The experiment was conducted at Professor Chen Chin's ultracold lab in the Gordon Center for Integrative Service.
How The Experiment Was Conducted
The experiment was conducted using two plates. At the bottom of the chamber was a copper plate which was maintained at room temperature. A stainless steel nitrogen filled cylinder was kept at a negative temperature of 300 degrees and was used as the top plate.
This resulted in the upward movement of the heat from the copper plate to the stainless steel plate, which in turn induced the particles to levitate off the surface for an indefinite period.
"The large temperature gradient leads to a force that balances gravity and results in stable levitation," explained Fung.
The plates were designed geometrically and followed an aesthetic ratio. They had vertical spacing which allowed the flow of warm air, thus catching the uplifted objects whenever they were trying to move away from the center.

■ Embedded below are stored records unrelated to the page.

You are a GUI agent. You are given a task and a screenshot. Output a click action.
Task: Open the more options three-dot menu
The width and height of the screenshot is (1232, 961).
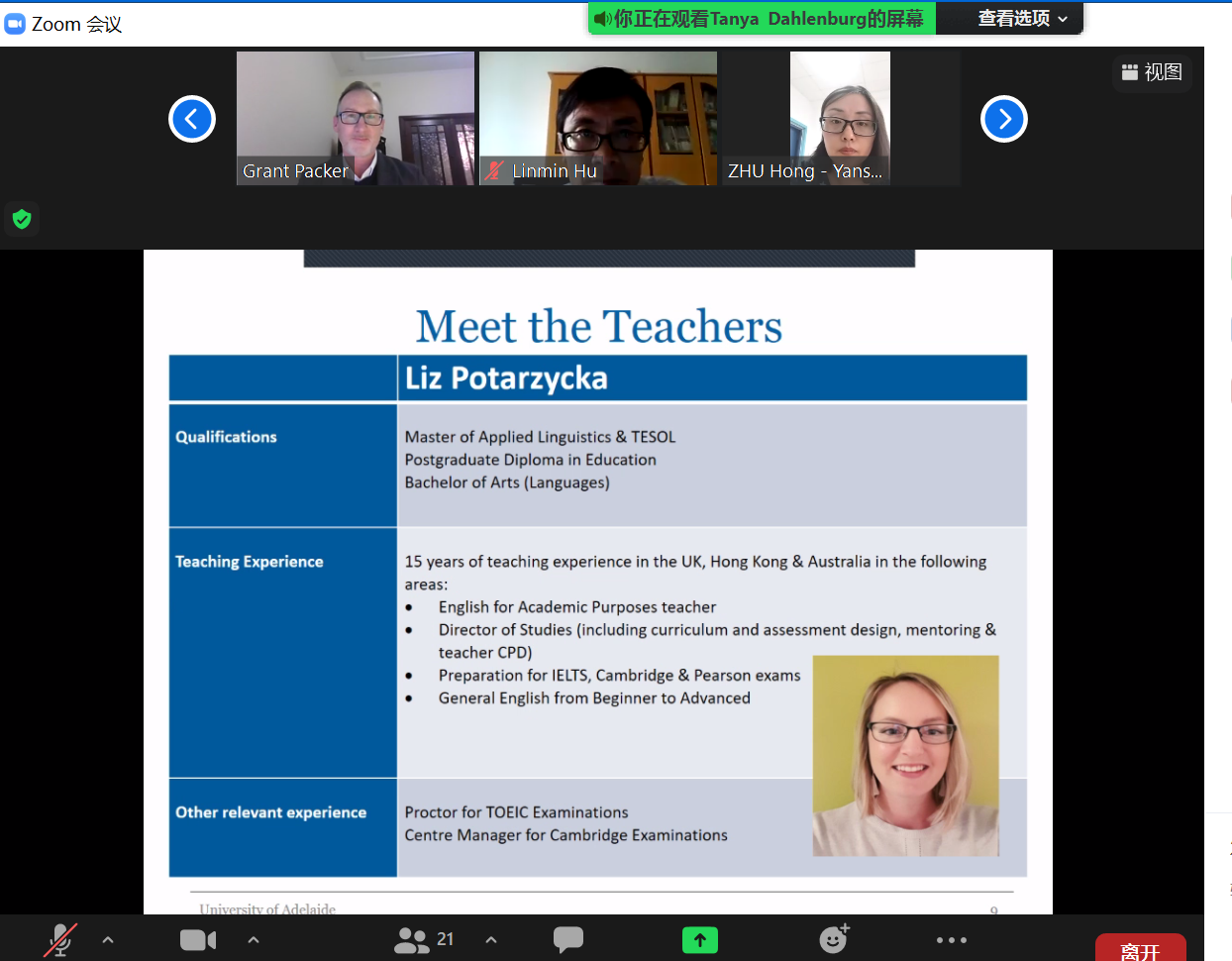(951, 939)
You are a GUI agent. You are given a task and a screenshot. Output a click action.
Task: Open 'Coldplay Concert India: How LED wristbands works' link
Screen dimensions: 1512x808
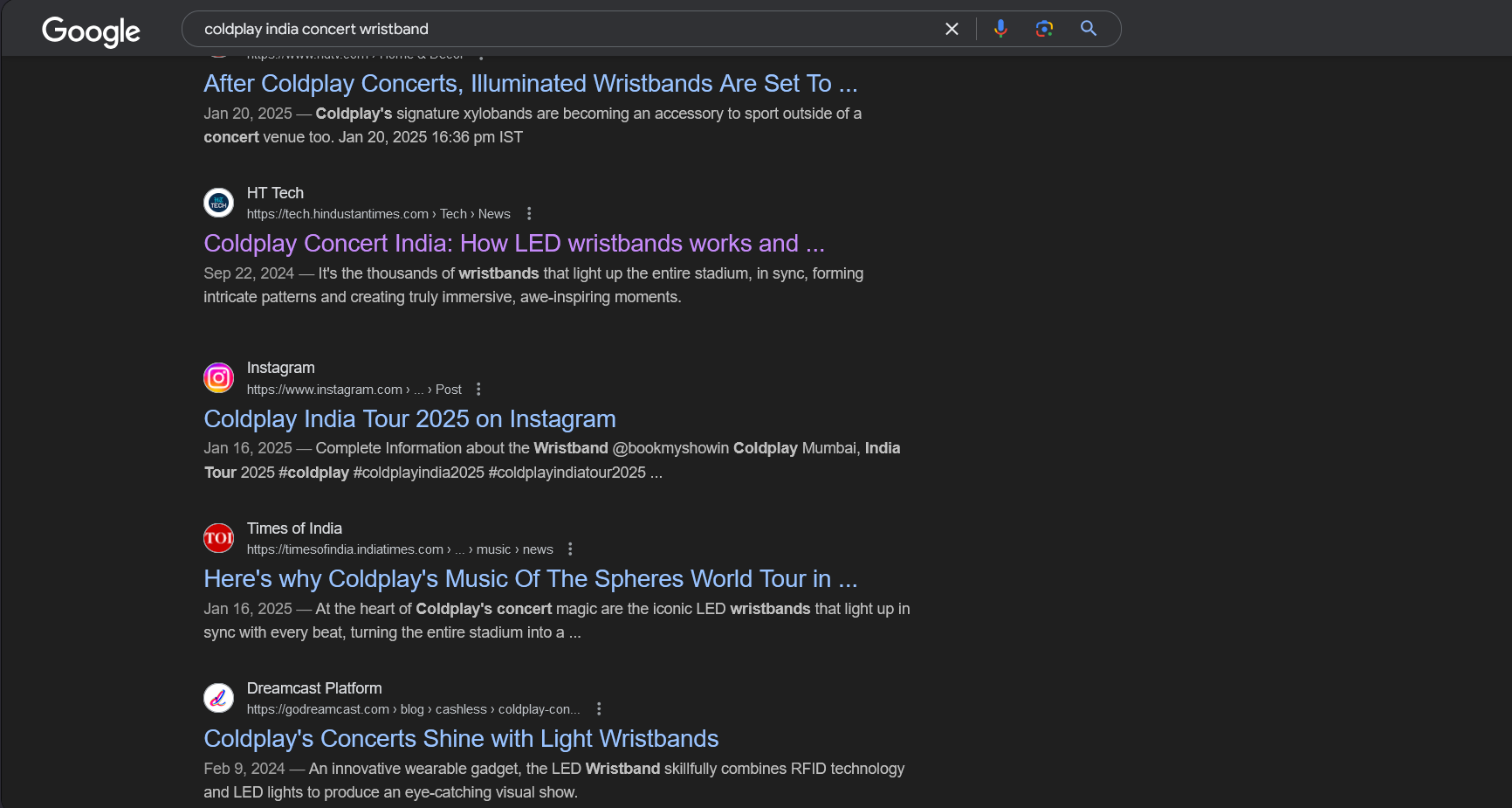(513, 244)
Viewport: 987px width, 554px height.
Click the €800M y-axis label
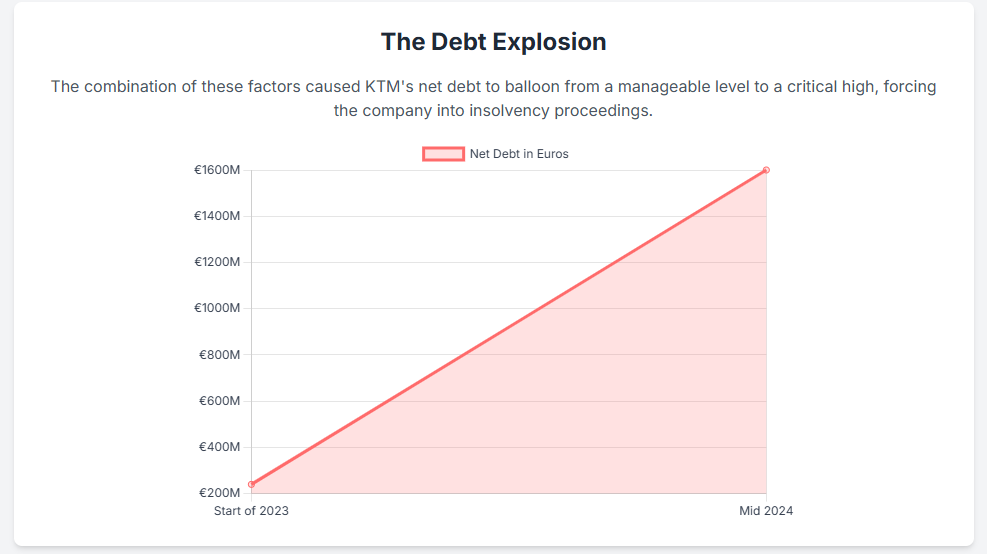pos(220,355)
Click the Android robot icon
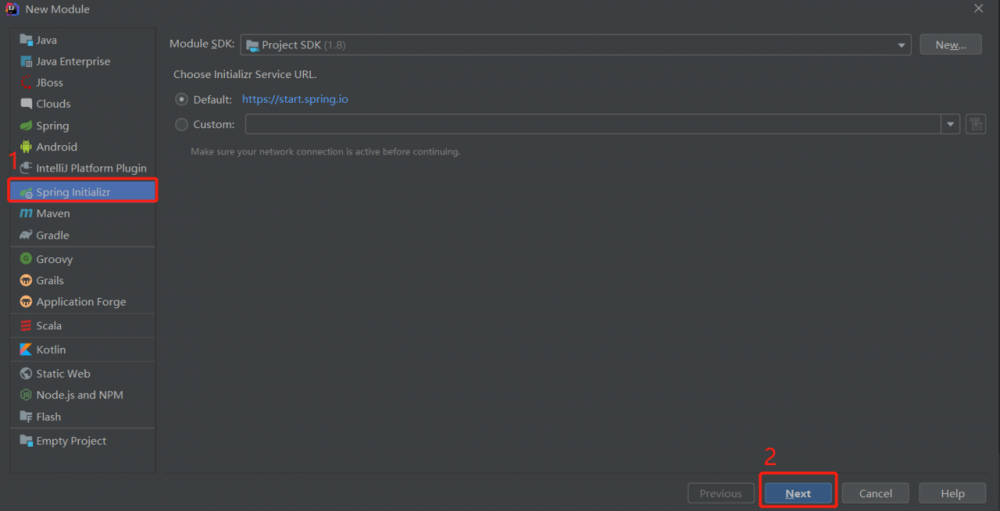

This movement due to difference in temperature gradient is what the researchers are calling "thermophoresis." They believe that this finding could in the future lead to levitation of other objects as well.
The method used by the scientists also resulted in more stable and longer levitation when compared with classic methods. The levitation through heat flow lasted for over 60 minutes, whereas traditional methods of levitation result in the materials being airborne for a couple of minutes.
Moreover, the team was not only able to levitate materials vertically — as demonstrated by traditional methods — but also radially.
What This Could Lead To
According to the researchers, the apparatus used allowed the users to investigate the progress of biological, chemical, and astrophysical systems in a microgravity environment. This process has been used in aerosol precipitators, during the manufacture of optical fibers through vacuum deposition process and nuclear reactor safety.
The experiment's findings are also being hailed as groundbreaking as it offers a method of manipulating tiny objects without physically contaminating them.
Levitation may seem like a dream to the common man but studies like these prove just how far science has come to make levitation a reality. It is only a matter of time before the technology becomes a part of our daily lives.
The research was published in the Jan. 20 issue of Applied Physics Letters.